The Effect of 3D-Printed Sequential Dual Drug-Releasing Patch on the Capsule Formation Around the Silicone Implant in a Rat Model.

BACKGROUND: Implant-based breast reconstruction is associated with increased risk of early infection and late-stage capsular contracture.

OBJECTIVES: We evaluated the feasibility of a dual drug-releasing patch that enabled the controlled delivery of antibiotics and immunosuppressants in a temporally and spatially appropriate manner to the implant site.

METHODS: The efficacy of a dual drug-releasing patch, which was 3D-printed using tissue-derived biomaterial ink, was evaluated in rats with silicone implants. The groups included implant only (n = 10); implant plus bacterial inoculation (n = 14); implant, bacterial inoculation, and patch loaded with gentamycin placed on the ventral side of the implant (n = 10), and implant, bacterial inoculation, and patch loaded with gentamycin and triamcinolone acetonide (n = 9). Histologic and immunohistochemical analyses were 8 weeks after implantation.

RESULTS: The two drugs were sequentially released from the dual drug-releasing patch and exhibited different release profiles. Compared to the animals with bacterial inoculation, those with the antibiotic-only and the dual drug-releasing patch exhibited thinner capsules, lower myofibroblast activity and inflammation, indicating better tissue integration and less foreign body response. These effects were more pronounced with the dual drug-releasing patch than with the antibiotic-only patch.

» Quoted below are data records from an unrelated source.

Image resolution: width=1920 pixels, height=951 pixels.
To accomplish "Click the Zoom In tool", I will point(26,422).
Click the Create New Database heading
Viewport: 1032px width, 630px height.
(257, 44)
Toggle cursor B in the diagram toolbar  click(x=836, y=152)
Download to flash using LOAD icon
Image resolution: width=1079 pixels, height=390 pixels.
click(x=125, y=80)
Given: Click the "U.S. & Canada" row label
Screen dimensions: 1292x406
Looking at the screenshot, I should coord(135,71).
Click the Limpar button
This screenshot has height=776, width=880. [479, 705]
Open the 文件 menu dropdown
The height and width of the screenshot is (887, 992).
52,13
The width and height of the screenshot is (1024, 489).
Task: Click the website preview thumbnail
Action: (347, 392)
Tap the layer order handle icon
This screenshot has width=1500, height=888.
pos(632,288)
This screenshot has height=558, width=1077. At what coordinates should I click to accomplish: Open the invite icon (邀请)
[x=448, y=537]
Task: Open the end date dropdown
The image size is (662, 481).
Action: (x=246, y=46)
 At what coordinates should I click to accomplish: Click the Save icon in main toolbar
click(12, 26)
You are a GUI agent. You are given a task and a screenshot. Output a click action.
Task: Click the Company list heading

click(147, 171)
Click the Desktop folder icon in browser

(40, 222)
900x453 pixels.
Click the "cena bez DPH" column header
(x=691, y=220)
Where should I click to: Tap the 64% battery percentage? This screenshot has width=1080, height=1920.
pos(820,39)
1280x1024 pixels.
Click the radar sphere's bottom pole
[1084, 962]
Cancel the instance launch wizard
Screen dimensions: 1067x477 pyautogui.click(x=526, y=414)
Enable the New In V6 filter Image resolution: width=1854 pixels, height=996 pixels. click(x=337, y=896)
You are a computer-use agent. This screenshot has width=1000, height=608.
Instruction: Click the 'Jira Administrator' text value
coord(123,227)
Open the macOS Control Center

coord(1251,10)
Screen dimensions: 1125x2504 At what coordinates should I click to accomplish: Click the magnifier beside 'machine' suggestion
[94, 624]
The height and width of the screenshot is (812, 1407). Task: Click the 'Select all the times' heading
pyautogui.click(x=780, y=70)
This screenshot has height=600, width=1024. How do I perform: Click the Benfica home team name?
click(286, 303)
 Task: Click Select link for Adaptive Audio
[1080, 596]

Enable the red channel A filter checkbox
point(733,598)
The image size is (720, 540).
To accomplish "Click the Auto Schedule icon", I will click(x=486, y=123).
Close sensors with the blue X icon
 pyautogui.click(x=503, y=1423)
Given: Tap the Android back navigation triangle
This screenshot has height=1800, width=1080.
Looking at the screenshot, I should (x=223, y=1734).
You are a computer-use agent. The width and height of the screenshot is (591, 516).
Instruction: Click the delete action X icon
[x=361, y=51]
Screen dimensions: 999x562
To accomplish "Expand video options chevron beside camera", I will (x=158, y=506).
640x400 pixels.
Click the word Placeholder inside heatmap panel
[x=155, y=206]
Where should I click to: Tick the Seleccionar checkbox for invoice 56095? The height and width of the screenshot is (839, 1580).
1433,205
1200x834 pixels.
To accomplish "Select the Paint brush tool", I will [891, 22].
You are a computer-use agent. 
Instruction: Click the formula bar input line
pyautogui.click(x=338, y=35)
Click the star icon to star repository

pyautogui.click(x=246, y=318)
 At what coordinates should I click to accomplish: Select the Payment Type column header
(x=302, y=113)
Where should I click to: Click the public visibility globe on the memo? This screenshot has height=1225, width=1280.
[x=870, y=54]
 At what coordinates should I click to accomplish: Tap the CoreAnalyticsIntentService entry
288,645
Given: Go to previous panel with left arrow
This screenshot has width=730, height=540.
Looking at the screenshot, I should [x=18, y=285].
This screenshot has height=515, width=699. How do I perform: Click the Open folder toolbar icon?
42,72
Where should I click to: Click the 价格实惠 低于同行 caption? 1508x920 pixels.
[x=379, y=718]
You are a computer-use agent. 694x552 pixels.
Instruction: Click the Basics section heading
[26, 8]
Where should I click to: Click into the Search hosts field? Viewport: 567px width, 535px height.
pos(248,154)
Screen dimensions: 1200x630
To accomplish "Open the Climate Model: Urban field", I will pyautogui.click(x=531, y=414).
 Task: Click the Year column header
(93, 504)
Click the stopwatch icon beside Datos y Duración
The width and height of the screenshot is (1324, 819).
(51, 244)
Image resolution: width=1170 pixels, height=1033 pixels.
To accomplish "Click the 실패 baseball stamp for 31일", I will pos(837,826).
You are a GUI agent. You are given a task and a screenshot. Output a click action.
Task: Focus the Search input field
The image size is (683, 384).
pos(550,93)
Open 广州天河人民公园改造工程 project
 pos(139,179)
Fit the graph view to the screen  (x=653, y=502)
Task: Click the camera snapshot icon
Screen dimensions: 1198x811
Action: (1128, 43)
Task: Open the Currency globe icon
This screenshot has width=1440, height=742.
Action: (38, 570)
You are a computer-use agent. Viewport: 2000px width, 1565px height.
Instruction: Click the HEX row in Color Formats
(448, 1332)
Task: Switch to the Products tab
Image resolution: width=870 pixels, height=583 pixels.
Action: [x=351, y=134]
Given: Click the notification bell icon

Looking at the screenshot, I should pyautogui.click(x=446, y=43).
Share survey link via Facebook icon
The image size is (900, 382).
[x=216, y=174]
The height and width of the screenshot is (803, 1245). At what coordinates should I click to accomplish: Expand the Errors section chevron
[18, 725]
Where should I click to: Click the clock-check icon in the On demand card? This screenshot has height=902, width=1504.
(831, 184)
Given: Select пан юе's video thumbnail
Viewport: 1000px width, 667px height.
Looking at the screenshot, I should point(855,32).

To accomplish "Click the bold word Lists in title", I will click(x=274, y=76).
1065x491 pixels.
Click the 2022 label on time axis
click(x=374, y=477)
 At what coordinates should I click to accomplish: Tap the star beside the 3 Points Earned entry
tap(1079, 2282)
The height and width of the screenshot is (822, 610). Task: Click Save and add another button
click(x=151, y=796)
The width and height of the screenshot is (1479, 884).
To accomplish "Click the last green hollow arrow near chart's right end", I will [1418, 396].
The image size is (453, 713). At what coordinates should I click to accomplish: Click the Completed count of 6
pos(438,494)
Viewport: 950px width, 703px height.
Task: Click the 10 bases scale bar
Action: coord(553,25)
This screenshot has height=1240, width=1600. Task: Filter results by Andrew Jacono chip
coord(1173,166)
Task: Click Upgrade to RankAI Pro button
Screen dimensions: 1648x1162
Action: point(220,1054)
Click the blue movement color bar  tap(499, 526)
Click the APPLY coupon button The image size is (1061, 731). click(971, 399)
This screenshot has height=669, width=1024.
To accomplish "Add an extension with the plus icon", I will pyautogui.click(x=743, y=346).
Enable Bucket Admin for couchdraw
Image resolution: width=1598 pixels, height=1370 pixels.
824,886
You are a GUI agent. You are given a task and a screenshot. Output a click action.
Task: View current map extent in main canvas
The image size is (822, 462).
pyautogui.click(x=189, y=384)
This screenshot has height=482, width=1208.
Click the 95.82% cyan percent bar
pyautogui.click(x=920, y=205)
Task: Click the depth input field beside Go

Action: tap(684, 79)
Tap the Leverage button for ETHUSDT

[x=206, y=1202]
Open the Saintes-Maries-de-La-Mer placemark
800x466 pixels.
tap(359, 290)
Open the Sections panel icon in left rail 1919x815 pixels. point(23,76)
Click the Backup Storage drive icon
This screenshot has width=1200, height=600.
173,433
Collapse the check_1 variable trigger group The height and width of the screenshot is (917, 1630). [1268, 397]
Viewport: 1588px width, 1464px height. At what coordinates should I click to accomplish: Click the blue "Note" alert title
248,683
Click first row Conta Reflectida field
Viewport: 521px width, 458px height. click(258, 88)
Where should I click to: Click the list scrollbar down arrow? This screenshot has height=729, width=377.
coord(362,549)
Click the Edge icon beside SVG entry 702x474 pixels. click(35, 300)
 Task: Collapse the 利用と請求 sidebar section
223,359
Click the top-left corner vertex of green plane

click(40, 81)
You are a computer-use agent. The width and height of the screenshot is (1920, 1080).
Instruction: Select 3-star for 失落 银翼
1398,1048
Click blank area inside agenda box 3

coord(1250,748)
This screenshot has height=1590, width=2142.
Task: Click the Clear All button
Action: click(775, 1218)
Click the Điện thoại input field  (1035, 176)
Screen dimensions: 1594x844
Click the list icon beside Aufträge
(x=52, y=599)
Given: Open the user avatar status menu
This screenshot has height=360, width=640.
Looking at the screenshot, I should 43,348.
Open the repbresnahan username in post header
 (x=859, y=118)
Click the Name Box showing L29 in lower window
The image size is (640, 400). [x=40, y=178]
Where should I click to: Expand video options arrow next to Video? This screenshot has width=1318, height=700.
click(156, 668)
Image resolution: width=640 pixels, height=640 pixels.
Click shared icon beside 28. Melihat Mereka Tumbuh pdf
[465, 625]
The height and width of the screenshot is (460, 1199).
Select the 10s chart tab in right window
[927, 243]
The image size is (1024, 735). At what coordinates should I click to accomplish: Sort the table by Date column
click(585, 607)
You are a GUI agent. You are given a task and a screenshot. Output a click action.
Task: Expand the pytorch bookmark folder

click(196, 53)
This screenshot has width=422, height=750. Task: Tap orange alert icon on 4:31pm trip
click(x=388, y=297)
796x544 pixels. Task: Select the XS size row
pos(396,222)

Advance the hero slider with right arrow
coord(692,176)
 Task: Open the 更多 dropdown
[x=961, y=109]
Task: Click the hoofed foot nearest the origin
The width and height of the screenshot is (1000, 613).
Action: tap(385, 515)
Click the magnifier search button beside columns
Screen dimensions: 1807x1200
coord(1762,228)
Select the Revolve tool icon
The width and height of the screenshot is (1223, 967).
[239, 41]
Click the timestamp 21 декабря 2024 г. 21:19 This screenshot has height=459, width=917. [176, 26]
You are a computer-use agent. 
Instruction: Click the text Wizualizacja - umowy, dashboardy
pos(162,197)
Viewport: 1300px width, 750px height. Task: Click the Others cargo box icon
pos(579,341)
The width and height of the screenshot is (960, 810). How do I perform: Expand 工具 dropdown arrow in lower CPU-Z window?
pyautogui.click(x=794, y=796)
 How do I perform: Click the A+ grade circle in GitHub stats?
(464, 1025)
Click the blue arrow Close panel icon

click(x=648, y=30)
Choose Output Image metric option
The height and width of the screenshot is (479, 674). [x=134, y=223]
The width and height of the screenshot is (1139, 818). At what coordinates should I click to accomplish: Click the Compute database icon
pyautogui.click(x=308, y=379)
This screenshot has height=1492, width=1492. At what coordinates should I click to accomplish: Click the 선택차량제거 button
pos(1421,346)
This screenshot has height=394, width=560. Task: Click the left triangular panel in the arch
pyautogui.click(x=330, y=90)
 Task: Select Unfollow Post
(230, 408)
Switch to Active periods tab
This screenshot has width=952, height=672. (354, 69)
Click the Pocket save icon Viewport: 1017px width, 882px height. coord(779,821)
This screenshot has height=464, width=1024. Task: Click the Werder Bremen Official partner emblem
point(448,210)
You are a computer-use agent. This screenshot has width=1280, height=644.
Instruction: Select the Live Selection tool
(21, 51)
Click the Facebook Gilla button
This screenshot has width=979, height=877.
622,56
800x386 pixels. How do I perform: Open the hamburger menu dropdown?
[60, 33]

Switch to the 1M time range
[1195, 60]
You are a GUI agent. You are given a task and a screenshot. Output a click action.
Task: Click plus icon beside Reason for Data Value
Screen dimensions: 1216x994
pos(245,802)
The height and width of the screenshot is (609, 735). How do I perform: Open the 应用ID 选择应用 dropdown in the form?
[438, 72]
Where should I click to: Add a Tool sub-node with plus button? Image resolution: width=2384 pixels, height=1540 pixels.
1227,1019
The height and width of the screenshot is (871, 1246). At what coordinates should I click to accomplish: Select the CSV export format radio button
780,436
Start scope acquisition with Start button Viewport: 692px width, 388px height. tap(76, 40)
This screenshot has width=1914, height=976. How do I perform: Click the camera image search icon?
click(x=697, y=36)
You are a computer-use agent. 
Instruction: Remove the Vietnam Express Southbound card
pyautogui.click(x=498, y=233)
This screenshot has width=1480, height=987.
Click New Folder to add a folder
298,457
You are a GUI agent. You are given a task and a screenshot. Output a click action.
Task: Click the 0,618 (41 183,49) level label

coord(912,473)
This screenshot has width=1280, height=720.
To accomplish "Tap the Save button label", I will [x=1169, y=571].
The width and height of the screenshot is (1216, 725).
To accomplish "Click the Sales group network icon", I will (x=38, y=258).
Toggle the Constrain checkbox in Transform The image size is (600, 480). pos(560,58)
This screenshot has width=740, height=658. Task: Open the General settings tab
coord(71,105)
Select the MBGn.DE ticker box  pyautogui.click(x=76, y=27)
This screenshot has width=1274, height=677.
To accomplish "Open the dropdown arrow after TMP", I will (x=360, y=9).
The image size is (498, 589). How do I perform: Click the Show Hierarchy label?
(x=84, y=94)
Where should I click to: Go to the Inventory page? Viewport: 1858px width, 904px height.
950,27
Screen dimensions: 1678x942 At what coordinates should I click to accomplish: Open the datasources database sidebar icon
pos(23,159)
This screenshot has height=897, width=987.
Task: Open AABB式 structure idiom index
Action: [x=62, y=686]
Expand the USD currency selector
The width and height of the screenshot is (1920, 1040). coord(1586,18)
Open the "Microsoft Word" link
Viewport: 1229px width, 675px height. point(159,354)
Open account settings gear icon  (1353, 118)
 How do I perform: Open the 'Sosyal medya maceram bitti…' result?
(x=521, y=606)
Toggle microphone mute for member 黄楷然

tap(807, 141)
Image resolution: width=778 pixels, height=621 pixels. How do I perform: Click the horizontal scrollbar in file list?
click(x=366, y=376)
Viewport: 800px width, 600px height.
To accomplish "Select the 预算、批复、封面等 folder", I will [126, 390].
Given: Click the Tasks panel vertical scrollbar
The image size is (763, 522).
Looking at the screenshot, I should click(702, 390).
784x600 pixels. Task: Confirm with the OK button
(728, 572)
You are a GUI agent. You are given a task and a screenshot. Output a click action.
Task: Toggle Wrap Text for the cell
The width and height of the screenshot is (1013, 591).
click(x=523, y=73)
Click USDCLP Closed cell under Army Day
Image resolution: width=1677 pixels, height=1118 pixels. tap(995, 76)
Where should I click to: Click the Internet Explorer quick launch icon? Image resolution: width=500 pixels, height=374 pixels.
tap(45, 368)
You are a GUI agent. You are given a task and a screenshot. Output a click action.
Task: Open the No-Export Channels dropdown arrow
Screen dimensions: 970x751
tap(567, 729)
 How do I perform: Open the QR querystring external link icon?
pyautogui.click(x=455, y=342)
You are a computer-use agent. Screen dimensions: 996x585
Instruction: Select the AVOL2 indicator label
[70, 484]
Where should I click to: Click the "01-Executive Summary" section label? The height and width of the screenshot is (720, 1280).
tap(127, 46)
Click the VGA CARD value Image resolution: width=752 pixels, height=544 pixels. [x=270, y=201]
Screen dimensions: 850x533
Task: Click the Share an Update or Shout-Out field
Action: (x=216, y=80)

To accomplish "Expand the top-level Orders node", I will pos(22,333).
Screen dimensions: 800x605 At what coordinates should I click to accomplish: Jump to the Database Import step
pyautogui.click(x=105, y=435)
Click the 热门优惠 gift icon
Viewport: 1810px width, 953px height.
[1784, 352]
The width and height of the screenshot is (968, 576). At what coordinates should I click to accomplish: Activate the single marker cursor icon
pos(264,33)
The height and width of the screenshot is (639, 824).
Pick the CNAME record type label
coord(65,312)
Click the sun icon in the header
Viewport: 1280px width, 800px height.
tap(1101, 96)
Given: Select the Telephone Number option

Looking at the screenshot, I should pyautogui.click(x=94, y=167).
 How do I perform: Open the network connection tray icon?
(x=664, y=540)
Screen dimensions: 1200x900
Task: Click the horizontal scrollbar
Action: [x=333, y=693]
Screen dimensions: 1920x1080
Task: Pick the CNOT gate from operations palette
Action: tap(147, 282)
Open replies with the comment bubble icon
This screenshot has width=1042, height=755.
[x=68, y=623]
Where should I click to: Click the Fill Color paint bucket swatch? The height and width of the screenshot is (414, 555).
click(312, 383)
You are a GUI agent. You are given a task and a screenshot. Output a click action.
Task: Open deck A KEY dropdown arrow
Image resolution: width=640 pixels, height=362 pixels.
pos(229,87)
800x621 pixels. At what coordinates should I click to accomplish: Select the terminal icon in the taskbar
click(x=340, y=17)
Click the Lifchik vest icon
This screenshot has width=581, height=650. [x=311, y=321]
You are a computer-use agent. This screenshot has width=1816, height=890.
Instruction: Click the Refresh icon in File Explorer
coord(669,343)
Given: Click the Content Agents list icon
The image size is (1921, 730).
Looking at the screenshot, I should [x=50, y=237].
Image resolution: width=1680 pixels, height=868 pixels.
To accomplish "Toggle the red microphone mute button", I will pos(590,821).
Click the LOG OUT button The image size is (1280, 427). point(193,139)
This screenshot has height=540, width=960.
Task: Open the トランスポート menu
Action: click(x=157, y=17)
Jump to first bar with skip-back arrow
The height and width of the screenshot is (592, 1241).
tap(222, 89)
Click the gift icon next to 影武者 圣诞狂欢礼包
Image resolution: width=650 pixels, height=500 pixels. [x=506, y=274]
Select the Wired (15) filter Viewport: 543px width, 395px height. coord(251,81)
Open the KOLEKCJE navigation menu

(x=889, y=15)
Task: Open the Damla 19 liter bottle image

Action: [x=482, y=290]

CONCLUSIONS: The 3D-printed dual drug-releasing patch effectively reduced inflammation and capsule formation in a rat model of silicone breast reconstruction. The beneficial effect of the dual drug-releasing patch was better than that of the antibiotic-only patch, indicating its therapeutic potential as a novel approach to prevent capsular contracture while reducing concerns of systemic side effects.